Saved data entries:

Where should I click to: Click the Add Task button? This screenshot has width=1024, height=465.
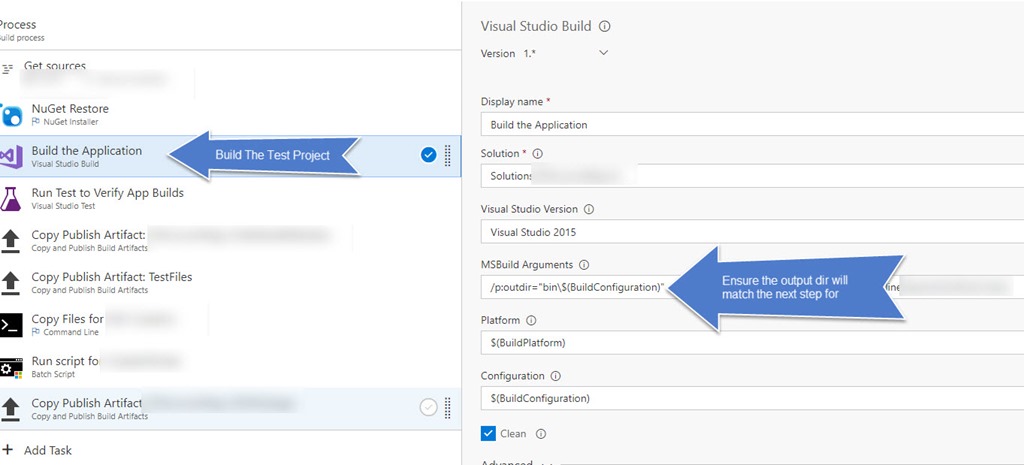point(47,451)
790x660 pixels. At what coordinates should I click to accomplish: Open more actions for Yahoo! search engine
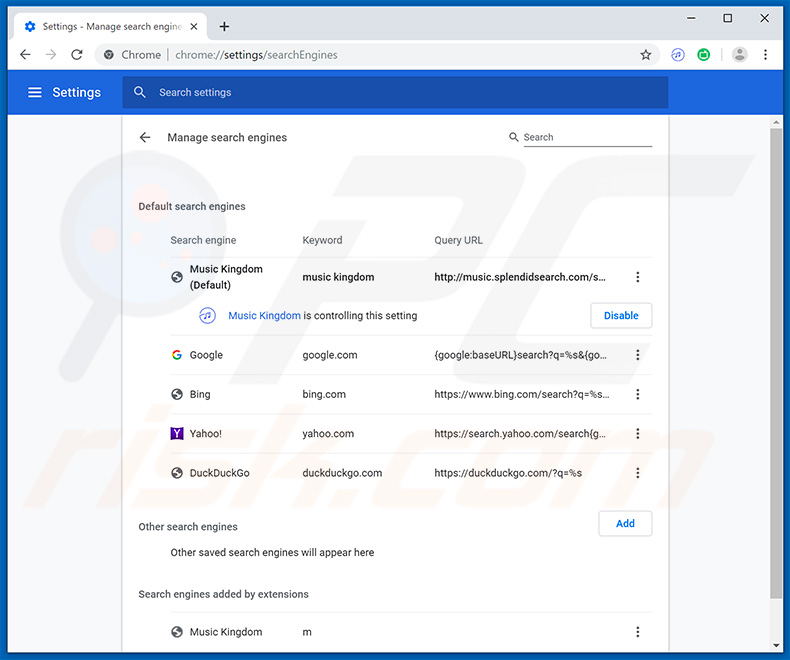(638, 434)
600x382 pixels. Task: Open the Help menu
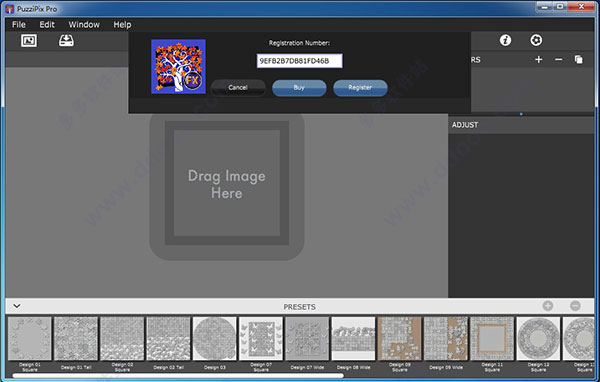(x=122, y=24)
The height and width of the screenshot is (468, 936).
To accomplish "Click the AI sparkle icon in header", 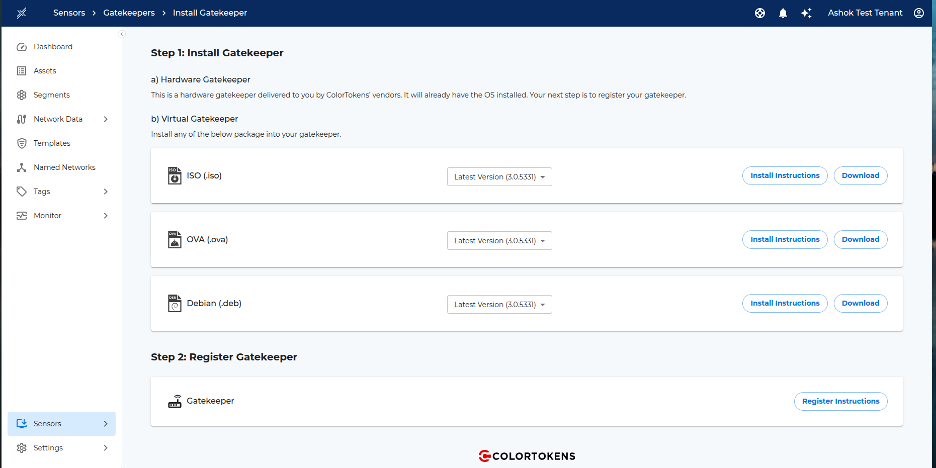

Exercise directions: For this exercise, the lines from the one containing "600x382 pixels. Task: Open the Help menu" through the last line of the entries above are to be output exactly, both included, and pictures are skipped.

Response to this exercise:
600x382 pixels. Task: Open the Help menu
(x=122, y=24)
The height and width of the screenshot is (468, 936).
To accomplish "Click the AI sparkle icon in header", 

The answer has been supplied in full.